A black rectangular surface of area 'a' emits energy 'E' per second at 27°C. If length and breadth is reduced to \(\left(\frac{1}{3}\right)^{\text{rd}}\) of initial value and temperature is raised to 327°C then energy emitted per second becomes

• A. \(\frac{16E}{9}\)
• B. \(\frac{8E}{9}\)
• C. \(\frac{4E}{9}\)
• D. \(\frac{12E}{9}\)

Hint:

Always convert Celsius to Kelvin in radiation problems. The Stefan‑Boltzmann law uses absolute temperature. Area scaling: if each linear dimension is multiplied by a factor \(f\), area multiplies by \(f^2\). Here \(f = 1/3\), so \(A_2 = A_1/9\).

Answer 1

The Correct Option is A

Step 1: Understanding the Question:
A black body of area \(a\) emits power \(E\) at \(27^\circ \text{C}\). Length and breadth are each reduced to \(1/3\) of the original, so area changes. Temperature is raised to \(327^\circ \text{C}\). We need the new emitted power.

Step 2: Key Formula or Approach:
Stefan‑Boltzmann law: \(P = \sigma A T^4\), where \(\sigma\) is Stefan’s constant, \(A\) is surface area, \(T\) is absolute temperature.

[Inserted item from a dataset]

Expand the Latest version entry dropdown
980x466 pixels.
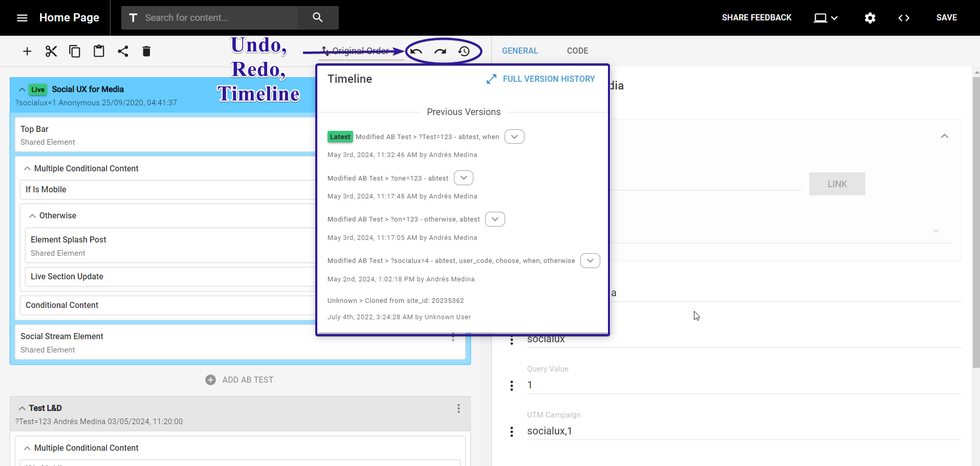coord(514,137)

Step 3: Detailed Explanation:
Initial: \(T_1 = 27 + 273 = 300\ \text{K}\), \(A_1 = a\), \(P_1 = E = \sigma a (300)^4\).
New: length and breadth become \(1/3\) each, so new area \(A_2 = \left(\frac{1}{3} \times \frac{1}{3}\right) a = \frac{a}{9}\).
New temperature: \(T_2 = 327 + 273 = 600\ \text{K}\).
New power: \[ P_2 = \sigma A_2 T_2^4 = \sigma \left(\frac{a}{9}\right) (600)^4. \] Write \(600 = 2 \times 300\), so \((600)^4 = 16 \times (300)^4\). Thus: \[ P_2 = \sigma \frac{a}{9} \times 16 \times (300)^4 = \frac{16}{9} \left[ \sigma a (300)^4 \right] = \frac{16}{9} E. \]

Step 4: Final Answer:
The new energy emitted per second is \(\frac{16E}{9}\), option (A).